Current projects in the northeastern U.S. are experimenting with AV systems on sheep grazing land. "It might help lower costs for mowing and some of the operation and maintenance costs," Dritenbas says. "We fit into what the farmers are trying to do and try to coexist as best we can."
Sheep farmers can diversify their income, solar panel operators don't have to worry about mowing and sheep can eat until their heart's content.
Throwing Shade on Solar and Other Challenges
People like the idea of renewable energy, but not close to their homes. Ask anyone if they support renewable energy and they'll probably say, "Of course!" Ask them if they are OK living next door to a solar installation and they're like to say, "Absolutely not."

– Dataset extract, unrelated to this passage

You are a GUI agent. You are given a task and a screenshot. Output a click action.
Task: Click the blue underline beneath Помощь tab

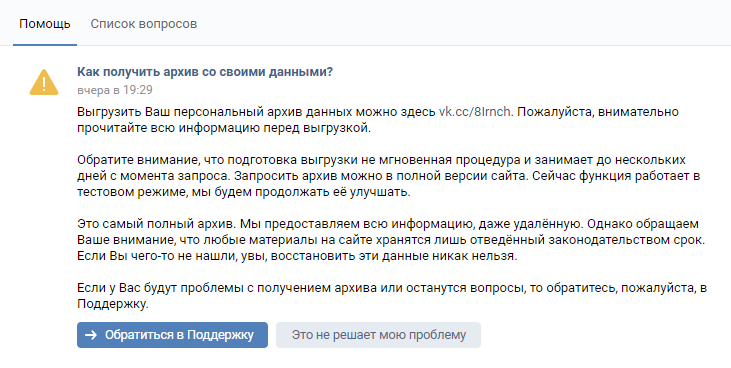coord(45,45)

Because solar power can't be loaded into a truck and driven to places like fossil fuels, sites must be close to resources, i.e., close to people. And some people are concerned that rectangular eyesores decrease property values.
"The industry calls them NIMBYs," which stands for Not In My Backyard, Dritenbas says. It's a term often used in development circles to describe residents who are less than thrilled about living next to a large solar installation, even if they understand it's for the greater good.
"We do screen the sights within landscape buffers the best that we can to meet county ordinances," Dritenbas explains. "We try and work with the landowners and adjacent landowners and try to come to a compromise, so it's a win-win for everybody."
Dritenbas points out that solar panels are discreet, unlike wind turbines, which are visible from a distance and consume massive plots of land. Solar panels stand between 8 and 12 feet (2.4 and 3.6 meters) tall and are typically surrounded by a fence or vegetative screen. "I think solar has done a pretty good job blending in with the surrounding landscape," Dritenbas says.
Researchers are still working out which plants and animal relationships experience the most benefit from AV systems. A study from the University of Arizona found that crops that grow well in partial shade — like sweet potatoes, lettuce, alfalfas, kale and chard — respond best. So far, shade-resistant crops like wheat and crops grown in greenhouses have not responded well.
Scientists also are asking questions about the long-term impacts of AV on land and soil quality, what types of agreements can be designed between solar developers, cities and landowners, and how livestock and animals will interact with the technology.
"Goats climb and chew everything, so they would eat the actual wires and infrastructure," says Dritenbas. "We wouldn't promote goats."
A New Reason to Coexist
Whether it's lettuce, sheep, bees or native wildflowers, it's clear that the symbiotic nature of agrivoltaics can create more energy with lower carbon emissions, decrease our water demand and increase our food production. While research is still in the early phases, Dritenbas and Lloyd know that agrivoltaic projects like theirs are pushing solar innovation forward.
"Someone's got to progress forward and see if it'll work," Dritenbas says. "We're happy to be one of those industry leaders to take that risk and try to make it happen."
Now That's Interesting
Agrovoltaics is only one recent innovation in a trend called "smart farming," which seeks to use the latest technologies to make farming and food production more efficient and reduce overall environmental impact.